Text to read
Firstly, for manual setting of splits (which needs to always be easy to do), we need some user interface. The splits file will contain run objects, which contain a list/dict of tuples of (timestamp, signal) (I’m not defining the format closely yet). Point is, Elektrobank should be able to read in a set of splits as well as the video they were generated from, and expose a ←/→-scrollable list of pairs of images of the sequential frames that triggered a signal. Then, the user can edit those by scrolling thru nearby frames or typing in a manual timestamp (a more complex interface would turn into an avidemux-style frame server with full seeking capability).

More than that, if the video gets changed (say, crop, or upload-then-download from YouTube), then Elektrobank should be able to estimate the new timestamps using an offset/rounding, and use FFmpeg to try to match these up to the closest ones in the new video, and so generate a new split file for it automatically.

Material shown
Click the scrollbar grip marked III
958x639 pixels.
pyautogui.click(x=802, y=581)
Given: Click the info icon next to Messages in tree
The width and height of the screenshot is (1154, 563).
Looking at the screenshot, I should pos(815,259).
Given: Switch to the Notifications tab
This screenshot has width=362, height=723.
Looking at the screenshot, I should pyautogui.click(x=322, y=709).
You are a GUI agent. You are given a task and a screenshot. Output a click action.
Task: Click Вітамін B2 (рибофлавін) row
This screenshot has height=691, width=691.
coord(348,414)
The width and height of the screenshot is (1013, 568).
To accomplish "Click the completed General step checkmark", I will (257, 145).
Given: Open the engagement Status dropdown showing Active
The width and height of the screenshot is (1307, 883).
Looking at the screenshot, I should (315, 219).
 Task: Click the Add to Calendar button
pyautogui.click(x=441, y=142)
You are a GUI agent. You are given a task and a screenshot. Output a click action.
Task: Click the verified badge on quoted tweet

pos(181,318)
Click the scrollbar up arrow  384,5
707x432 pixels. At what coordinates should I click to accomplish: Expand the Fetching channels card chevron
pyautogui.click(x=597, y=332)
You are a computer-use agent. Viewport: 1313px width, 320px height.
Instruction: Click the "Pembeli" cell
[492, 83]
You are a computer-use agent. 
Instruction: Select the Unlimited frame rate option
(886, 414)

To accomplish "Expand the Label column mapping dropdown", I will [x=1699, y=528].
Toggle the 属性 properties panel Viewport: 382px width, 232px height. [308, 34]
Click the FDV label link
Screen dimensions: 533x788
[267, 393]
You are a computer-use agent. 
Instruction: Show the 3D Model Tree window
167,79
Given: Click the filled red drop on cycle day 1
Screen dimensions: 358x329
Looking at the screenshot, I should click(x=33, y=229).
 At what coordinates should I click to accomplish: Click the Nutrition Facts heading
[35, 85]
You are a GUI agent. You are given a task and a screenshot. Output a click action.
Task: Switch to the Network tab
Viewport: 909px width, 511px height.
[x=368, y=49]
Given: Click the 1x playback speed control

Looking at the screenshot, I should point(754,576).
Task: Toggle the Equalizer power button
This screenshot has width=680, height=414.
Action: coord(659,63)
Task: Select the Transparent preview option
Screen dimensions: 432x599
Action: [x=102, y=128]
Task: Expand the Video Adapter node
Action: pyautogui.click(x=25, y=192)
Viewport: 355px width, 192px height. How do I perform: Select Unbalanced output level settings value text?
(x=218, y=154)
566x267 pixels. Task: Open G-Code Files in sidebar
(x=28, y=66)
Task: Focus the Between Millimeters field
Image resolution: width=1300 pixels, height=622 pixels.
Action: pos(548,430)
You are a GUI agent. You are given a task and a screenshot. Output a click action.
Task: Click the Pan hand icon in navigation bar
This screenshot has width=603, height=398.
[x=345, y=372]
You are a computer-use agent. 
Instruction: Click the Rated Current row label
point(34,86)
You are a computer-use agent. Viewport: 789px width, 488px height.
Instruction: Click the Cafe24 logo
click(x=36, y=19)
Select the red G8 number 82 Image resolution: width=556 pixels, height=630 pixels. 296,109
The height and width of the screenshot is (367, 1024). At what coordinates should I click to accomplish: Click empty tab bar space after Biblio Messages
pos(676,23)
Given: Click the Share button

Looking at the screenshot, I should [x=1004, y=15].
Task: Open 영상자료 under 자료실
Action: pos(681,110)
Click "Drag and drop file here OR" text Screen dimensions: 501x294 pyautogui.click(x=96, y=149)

List of tasks
A – Answer these questions about the Elektrobank splits text:
(i) What two items make up each tuple in a run object?
(ii) What two ways of editing a signal's frames does the text give the user?
(iii) Which tool should Elektrobank use to match estimated timestamps to the closest ones in a changed video?
B – Continue the Elektrobank splits text, beginning right after its final sentence.

Written answers
A –
(i) A timestamp and a signal.
(ii) Scrolling through nearby frames or typing in a manual timestamp.
(iii) FFmpeg.

B –
Right so, in this way, this becomes known, correct data. To calibrate a black level from this, we can probably just average its RGB values and add some overhead. For more complicated applications, this becomes training data, and lends itself well to becoming a machine-learning model. Without experience of all OpenCV has to offer, I can’t comment further, but that’s the idea.

To recap: minimum viable Elektrobank is thus:

black/white detection plugins with rgb thresholds
streams a sequence of frames and creates a sequence of signals changes the plugins detect
parses signal files and seeks to the signals in the video, allowing them to be manually edited

That last point is a retiming fundamental – if you have auto-generated timestamps, you need to be able to efficiently inspect the frames they were generated from.

A run would then be a sequence like:

signal: pts of off→on
...
all-white on: 2344
all-white off: 2364
savebox: 2370
all-black on: 2390
all-black off: 2431
...

Later, we could add text detection plugins and so on. We should also be able to enable/disable plugins when running Elektrobank, thus allowing it to, say, add a new kind of signal to an existing splits file, adding detail to the timings.

Piku

Piku interprets a list of signals like the one in the example right above. This is very game-dependent, so let’s look at some simple examples.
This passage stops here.